### DATASET EXTRACT
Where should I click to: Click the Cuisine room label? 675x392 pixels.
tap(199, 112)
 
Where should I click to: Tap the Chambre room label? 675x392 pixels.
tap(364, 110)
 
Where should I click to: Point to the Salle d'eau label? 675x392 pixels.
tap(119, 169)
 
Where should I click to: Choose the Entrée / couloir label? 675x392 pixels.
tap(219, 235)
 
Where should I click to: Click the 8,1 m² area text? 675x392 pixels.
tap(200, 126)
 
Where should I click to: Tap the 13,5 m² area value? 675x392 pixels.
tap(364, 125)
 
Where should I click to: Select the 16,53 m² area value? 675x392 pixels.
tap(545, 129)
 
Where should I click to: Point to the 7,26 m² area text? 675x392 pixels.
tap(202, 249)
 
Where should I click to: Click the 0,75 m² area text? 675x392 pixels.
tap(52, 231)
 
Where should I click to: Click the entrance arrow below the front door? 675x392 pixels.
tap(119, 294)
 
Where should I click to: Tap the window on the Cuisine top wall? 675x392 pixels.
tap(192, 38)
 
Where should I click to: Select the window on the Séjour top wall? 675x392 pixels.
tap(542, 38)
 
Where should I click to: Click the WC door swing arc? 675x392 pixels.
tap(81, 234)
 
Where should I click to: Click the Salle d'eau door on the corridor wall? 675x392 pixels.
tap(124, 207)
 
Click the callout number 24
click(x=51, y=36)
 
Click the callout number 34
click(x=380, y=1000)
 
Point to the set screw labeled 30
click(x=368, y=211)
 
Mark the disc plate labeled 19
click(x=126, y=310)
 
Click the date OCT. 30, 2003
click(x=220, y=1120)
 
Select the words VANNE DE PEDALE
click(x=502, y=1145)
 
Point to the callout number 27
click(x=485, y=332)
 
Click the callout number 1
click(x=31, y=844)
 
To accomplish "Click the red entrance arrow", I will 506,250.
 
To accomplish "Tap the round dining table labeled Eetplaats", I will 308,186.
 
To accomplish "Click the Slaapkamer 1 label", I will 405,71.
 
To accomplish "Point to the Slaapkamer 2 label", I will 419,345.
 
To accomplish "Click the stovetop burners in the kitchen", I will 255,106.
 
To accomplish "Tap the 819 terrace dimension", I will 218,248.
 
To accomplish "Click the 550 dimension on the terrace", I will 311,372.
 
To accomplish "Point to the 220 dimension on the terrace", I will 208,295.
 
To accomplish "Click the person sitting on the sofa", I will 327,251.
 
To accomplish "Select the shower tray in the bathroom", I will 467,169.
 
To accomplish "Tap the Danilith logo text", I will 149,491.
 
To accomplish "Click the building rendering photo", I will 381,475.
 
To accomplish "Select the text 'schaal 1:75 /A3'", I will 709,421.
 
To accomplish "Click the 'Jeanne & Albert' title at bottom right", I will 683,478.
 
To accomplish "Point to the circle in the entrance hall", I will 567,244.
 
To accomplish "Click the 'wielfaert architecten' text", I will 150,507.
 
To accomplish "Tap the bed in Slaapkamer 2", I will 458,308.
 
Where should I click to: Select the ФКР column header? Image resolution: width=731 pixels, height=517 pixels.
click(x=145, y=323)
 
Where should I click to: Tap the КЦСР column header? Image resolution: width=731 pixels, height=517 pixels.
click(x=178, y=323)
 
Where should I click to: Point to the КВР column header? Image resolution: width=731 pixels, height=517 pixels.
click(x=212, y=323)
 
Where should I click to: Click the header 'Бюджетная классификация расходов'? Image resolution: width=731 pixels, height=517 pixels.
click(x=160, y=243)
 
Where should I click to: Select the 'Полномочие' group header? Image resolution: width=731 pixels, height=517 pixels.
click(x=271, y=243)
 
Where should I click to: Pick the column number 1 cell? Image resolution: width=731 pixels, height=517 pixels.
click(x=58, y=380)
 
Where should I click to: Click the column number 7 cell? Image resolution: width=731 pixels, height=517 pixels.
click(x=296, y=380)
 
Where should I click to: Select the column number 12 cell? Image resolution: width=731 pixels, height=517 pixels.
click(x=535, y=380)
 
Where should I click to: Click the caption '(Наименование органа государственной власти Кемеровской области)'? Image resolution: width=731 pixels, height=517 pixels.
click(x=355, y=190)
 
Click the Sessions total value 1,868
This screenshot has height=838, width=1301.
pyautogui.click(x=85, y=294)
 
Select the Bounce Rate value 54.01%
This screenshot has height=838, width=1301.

### EXERCISE PROMPT
Put the lines above into a Markdown table with the columns Row and Line, starting at the line that contains "Where should I click to: Click the 8,1" and stopping after the line that contains "click(x=31, y=844)". Number each row, and leave out blank lines.

### RESPONSE TO THE EXERCISE
| Row | Line |
|---|---|
| 1 | Where should I click to: Click the 8,1 m² area text? 675x392 pixels. |
| 2 | tap(200, 126) |
| 3 | Where should I click to: Tap the 13,5 m² area value? 675x392 pixels. |
| 4 | tap(364, 125) |
| 5 | Where should I click to: Select the 16,53 m² area value? 675x392 pixels. |
| 6 | tap(545, 129) |
| 7 | Where should I click to: Point to the 7,26 m² area text? 675x392 pixels. |
| 8 | tap(202, 249) |
| 9 | Where should I click to: Click the 0,75 m² area text? 675x392 pixels. |
| 10 | tap(52, 231) |
| 11 | Where should I click to: Click the entrance arrow below the front door? 675x392 pixels. |
| 12 | tap(119, 294) |
| 13 | Where should I click to: Tap the window on the Cuisine top wall? 675x392 pixels. |
| 14 | tap(192, 38) |
| 15 | Where should I click to: Select the window on the Séjour top wall? 675x392 pixels. |
| 16 | tap(542, 38) |
| 17 | Where should I click to: Click the WC door swing arc? 675x392 pixels. |
| 18 | tap(81, 234) |
| 19 | Where should I click to: Click the Salle d'eau door on the corridor wall? 675x392 pixels. |
| 20 | tap(124, 207) |
| 21 | Click the callout number 24 |
| 22 | click(x=51, y=36) |
| 23 | Click the callout number 34 |
| 24 | click(x=380, y=1000) |
| 25 | Point to the set screw labeled 30 |
| 26 | click(x=368, y=211) |
| 27 | Mark the disc plate labeled 19 |
| 28 | click(x=126, y=310) |
| 29 | Click the date OCT. 30, 2003 |
| 30 | click(x=220, y=1120) |
| 31 | Select the words VANNE DE PEDALE |
| 32 | click(x=502, y=1145) |
| 33 | Point to the callout number 27 |
| 34 | click(x=485, y=332) |
| 35 | Click the callout number 1 |
| 36 | click(x=31, y=844) |